The biggest change is at the rear. Sadly, the i3 has little of the elegance or charm of the concept aft of the rear axle, but the demands of real-life practicality meant BMW needed to raise the rear deck a few inches in order to give the car proper cargo-carrying capacity. And yes, the rear window does have the traditional “Hofmeister kink.” At launch, the i3 will be just a sedan, but BMW showed us a silhouette of a wagon variant—Touring in BMW-speak—that we very much hope crosses the Atlantic at some point.

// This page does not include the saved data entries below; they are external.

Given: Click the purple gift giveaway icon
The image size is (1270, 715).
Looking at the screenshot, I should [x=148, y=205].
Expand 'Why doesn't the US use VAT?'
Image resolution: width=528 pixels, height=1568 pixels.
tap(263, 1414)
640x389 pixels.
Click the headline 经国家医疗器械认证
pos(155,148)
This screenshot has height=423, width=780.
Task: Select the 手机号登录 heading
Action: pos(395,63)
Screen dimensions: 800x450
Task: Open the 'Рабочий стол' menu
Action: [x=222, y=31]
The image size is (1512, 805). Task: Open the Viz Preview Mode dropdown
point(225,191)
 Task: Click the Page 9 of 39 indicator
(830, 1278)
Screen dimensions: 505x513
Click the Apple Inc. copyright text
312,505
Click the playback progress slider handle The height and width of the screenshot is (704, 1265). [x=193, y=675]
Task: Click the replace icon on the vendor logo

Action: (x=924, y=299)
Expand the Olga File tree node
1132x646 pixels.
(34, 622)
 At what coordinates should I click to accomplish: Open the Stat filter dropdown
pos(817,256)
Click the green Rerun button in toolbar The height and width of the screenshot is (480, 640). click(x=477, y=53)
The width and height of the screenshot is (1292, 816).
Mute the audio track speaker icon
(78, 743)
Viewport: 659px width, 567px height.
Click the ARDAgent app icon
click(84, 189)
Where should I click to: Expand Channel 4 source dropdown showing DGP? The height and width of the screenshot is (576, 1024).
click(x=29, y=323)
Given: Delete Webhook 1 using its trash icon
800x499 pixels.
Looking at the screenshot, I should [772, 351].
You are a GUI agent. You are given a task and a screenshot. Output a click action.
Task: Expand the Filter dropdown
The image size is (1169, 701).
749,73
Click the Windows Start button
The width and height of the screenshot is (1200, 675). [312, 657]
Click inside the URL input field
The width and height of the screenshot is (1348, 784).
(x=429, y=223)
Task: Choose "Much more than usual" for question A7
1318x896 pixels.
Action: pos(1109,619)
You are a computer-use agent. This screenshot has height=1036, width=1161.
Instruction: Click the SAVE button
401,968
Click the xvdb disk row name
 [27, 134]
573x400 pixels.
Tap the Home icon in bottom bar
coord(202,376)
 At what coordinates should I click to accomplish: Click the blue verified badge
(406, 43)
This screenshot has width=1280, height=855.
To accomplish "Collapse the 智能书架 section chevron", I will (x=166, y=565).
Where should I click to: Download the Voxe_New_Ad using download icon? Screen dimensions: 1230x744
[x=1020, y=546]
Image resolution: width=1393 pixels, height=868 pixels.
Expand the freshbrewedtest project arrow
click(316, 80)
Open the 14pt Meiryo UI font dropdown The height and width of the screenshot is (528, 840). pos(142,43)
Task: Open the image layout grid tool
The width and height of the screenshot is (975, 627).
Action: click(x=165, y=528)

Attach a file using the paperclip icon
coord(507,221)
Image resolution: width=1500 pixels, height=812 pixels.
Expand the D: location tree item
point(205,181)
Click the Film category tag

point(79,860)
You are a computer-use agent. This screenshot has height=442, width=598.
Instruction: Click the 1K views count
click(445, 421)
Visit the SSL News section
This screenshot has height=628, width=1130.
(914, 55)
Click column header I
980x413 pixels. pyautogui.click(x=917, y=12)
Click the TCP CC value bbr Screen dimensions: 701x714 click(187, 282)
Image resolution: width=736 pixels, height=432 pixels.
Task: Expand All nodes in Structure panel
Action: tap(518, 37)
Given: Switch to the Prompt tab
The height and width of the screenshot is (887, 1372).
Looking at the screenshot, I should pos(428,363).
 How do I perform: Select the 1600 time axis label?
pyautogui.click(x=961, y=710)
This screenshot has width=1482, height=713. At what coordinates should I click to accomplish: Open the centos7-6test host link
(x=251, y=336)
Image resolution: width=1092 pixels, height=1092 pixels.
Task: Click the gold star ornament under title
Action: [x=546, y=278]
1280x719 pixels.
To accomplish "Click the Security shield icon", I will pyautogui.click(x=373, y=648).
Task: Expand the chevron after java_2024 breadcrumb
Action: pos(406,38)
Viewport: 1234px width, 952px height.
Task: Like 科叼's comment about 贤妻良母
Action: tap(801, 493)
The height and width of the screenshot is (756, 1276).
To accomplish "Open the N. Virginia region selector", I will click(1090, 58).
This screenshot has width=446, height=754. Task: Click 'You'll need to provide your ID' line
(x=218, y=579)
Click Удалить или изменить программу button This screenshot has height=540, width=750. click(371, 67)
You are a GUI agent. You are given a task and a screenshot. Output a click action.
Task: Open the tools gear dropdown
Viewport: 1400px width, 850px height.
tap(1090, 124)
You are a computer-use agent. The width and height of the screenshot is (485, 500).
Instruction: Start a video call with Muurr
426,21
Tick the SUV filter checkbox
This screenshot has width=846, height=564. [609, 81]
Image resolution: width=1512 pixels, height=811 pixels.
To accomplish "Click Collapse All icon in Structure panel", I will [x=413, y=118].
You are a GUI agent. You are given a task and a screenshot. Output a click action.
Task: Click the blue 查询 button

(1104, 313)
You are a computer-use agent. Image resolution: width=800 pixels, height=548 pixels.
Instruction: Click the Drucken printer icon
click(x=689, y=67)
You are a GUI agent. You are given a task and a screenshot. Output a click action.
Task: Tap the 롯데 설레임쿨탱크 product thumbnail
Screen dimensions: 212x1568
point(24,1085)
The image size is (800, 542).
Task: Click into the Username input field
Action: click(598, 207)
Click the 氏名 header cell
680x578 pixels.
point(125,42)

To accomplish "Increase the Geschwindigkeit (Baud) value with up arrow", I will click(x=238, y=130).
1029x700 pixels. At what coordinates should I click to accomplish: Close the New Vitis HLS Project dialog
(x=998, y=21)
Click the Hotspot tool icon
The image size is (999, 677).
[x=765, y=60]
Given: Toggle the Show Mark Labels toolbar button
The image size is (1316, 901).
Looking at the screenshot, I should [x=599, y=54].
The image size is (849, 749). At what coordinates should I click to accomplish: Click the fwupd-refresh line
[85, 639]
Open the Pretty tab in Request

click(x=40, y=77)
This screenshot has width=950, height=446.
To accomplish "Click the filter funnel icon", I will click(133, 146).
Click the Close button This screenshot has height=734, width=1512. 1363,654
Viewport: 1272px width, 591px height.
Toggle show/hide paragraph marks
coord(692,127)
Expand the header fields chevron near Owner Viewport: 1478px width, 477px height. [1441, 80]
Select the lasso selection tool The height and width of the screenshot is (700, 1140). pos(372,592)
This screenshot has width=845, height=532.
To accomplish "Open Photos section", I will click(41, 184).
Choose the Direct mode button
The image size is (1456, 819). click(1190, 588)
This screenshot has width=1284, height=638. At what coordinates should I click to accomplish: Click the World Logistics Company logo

The interior looks much like the iX3, only with less headroom, which means there are physical buttons on the center console and a trapezoidal touchscreen infotainment system, plus a rather ugly new multifunction steering wheel. There’s also the Panoramic Vision display and an onboard AI personal assistant with speech recognition powered by Alexa. The rear seat has plenty of room thanks to the inherent packaging advantages of an EV, although the rear occupants sit a little higher up than those in the front.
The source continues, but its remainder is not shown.